- **DATA IN THIS EXERCISE**
....
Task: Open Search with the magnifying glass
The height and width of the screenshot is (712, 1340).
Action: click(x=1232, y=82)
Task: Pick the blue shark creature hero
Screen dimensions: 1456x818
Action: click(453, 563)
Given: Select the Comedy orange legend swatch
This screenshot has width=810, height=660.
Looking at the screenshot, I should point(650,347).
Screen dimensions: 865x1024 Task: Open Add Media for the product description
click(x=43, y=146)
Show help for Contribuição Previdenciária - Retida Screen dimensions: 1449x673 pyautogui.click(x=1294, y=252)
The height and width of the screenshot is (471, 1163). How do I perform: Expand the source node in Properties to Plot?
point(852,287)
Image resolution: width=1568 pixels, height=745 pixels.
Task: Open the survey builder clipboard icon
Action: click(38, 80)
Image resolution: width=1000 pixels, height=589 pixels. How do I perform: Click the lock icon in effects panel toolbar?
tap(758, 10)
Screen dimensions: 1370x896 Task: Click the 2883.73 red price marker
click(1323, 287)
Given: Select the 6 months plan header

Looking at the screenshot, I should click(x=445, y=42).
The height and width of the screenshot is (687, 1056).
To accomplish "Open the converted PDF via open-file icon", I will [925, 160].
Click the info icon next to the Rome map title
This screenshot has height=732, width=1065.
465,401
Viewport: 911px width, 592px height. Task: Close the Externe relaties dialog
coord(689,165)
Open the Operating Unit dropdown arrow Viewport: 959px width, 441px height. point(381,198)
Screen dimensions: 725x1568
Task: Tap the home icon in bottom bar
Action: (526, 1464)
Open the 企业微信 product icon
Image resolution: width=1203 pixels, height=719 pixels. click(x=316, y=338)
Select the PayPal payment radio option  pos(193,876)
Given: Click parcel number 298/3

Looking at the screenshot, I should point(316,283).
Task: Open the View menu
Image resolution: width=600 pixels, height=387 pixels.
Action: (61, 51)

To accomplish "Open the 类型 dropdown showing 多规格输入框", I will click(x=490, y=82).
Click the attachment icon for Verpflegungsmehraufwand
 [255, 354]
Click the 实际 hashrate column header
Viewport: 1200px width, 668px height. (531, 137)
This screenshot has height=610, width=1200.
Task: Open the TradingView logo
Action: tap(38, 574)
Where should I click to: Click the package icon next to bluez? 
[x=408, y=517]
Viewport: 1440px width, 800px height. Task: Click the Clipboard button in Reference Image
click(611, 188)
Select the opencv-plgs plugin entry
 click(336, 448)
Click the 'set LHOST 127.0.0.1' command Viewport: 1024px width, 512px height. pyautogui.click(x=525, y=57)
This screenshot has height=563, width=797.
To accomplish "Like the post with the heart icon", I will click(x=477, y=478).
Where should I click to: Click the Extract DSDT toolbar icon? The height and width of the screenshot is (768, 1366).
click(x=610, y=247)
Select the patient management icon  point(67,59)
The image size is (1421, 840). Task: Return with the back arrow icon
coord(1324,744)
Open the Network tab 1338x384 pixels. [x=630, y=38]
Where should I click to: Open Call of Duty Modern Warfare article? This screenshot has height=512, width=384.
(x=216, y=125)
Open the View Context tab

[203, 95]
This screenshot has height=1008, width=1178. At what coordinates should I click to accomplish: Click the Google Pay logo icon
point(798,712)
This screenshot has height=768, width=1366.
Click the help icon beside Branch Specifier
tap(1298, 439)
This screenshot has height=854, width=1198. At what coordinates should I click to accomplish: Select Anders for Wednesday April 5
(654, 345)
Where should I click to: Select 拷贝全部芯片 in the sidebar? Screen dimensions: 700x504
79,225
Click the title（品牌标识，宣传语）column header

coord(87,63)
....
- **ASSIGNMENT**
Everything before the line containing "Where should I click to: Open" stays out. Write out that line and the rest of the entries exactly.

- **SOLUTION TO THIS PROBLEM**
Where should I click to: Open Call of Duty Modern Warfare article? This screenshot has height=512, width=384.
(x=216, y=125)
Open the View Context tab

[203, 95]
This screenshot has height=1008, width=1178. At what coordinates should I click to accomplish: Click the Google Pay logo icon
point(798,712)
This screenshot has height=768, width=1366.
Click the help icon beside Branch Specifier
tap(1298, 439)
This screenshot has height=854, width=1198. At what coordinates should I click to accomplish: Select Anders for Wednesday April 5
(654, 345)
Where should I click to: Select 拷贝全部芯片 in the sidebar? Screen dimensions: 700x504
79,225
Click the title（品牌标识，宣传语）column header

coord(87,63)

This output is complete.